→ EXERCISE PROMPT
Could you say how many lines in the records include "accomplish"? Please give the number by itself.

[[ RECORD EXTRACTS, beginning ]]

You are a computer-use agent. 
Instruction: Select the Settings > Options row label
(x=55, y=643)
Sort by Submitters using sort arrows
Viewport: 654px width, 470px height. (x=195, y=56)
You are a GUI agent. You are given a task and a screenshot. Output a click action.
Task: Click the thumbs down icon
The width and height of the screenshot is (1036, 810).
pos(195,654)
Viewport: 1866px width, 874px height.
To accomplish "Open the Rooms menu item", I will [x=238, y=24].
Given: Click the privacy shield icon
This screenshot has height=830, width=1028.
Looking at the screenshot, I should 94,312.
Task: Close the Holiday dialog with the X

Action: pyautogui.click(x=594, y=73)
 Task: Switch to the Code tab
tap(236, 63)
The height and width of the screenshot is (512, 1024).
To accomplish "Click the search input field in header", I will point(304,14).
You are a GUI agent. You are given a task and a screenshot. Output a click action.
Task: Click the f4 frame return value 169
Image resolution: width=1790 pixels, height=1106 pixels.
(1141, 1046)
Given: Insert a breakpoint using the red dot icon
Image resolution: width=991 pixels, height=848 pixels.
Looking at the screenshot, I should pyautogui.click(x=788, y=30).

[[ RECORD EXTRACTS, end ]]

→ PROBLEM SOLUTION
2